CONSIGNES:
[1] D'après l'extrait, qui a réalisé L’Invasion des profanateurs de sépultures ?
[2] Traduisez en anglais cette phrase de l'extrait : « L’influence de L’Invasion des profanateurs de sépultures sur le cinéma de science-fiction est majeure. »
[3] Résumez l'extrait en deux phrases.

EXTRAIT DU TEXTE:
▼

La Cinémathèque française programme, le samedi 7 mars prochain, un classique du cinéma de science-fiction : L’Invasion des profanateurs de sépultures (Invasion of the Body Snatchers). Un film au sujet intemporel, qui a fait l’objet d’interprétations variées et qui produit un écho distinct selon les points de vue et les époques. Certaines caractéristiques de la société moderne renvoient d’ailleurs directement à la problématique qu’il soulève.
À propos du film
L’Invasion des profanateurs de sépultures est sorti en 1956. Il est basé sur le second roman de l’écrivain américain Jack Finney, The Body Snatchers (publié en 1955). Sans dévoiler son dénouement, le film raconte l’histoire d’un jeune médecin habitant dans une petite ville de Californie, qui recueille plusieurs témoignages inquiétants : de nombreuses personnes prétendent ne pas reconnaître leurs proches, évoquant un comportement différent, étrangement détaché. Le médecin se demande s’il ne s’agit pas d’un cas de Capgras delusion (délire d’illusion des sosies de Capgras), un trouble mental qui occasionne ce type de paranoïa. Mais la suite des événements le pousse peu à peu à envisager une autre hypothèse…
Le film est considéré comme un incontournable de la science-fiction au cinéma. Son réalisateur est Don Siegel, connu principalement du grand public pour L’Inspecteur Harry mais qui a livré de nombreux excellents films nettement moins célèbres, à l’image de Tuez Charley Varrick ou encore Les Proies. L’écriture du scénario a été confiée à Daniel Mainwaring, écrivain et scénariste qui a notamment signé le script de La Griffe du passé, de Jacques Tourneur (un classique du cinéma noir américain, avec Robert Mitchum) ; mais comme souvent, plusieurs personnes ont contribué, dans l’ombre, à l’écriture. Sam Peckinpah, proche de Siegel, aurait d’ailleurs travaillé comme conseiller sur l’élaboration d’une partie des dialogues.
L’influence de L’Invasion des profanateurs de sépultures sur le cinéma de science-fiction est majeure. Il a été l’objet de plusieurs remakes, dont les plus célèbres ont été réalisés par Philip Kaufman et Abel Ferrara ; mais le style du film et ses thématiques ont inspiré de nombreux autres cinéastes.
Un sujet intemporel, et donc d’actualité…
Des interprétations multiples
J’ai vu pour la première fois L’Invasion des profanateurs de sépultures (quel titre !) en classe de première littéraire, dans le cadre d’un cours d’histoire donné par un professeur cinéphile. Il n’avait pas choisi ce film par hasard : nous étions en train d’étudier la période de la guerre froide, et il nous expliquait que le rejet du communisme s’exprimait alors largement dans le cinéma américain, en particulier dans le cinéma de genre. L’Invasion des profanateurs de sépultures mais aussi la première version de The Thing (The Thing from Another World, sorti en 1951) s’inscrivaient, selon lui, dans cette tendance.

▲

DONNÉES FOURNIES:
▼

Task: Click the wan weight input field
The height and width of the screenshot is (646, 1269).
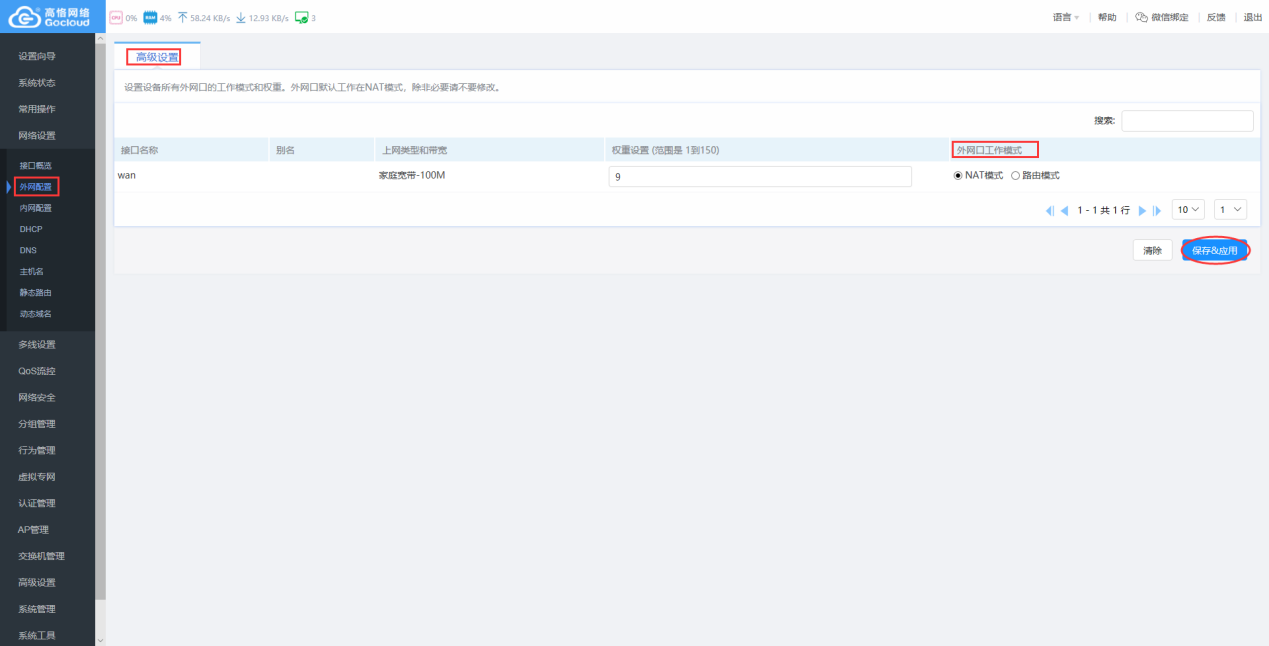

▲

CORRIGÉS:
[1] Don Siegel.

[2] The influence of Invasion of the Body Snatchers on science fiction cinema is major.

[3] L'extrait présente L’Invasion des profanateurs de sépultures, un film de science-fiction de Don Siegel sorti en 1956 et tiré d'un roman de Jack Finney, où un jeune médecin d'une petite ville de Californie recueille les témoignages de personnes qui ne reconnaissent plus leurs proches. Considéré comme un incontournable du genre, le film a exercé une influence majeure et a connu plusieurs remakes, et un professeur d'histoire y voyait l'expression du rejet du communisme à l'époque de la guerre froide.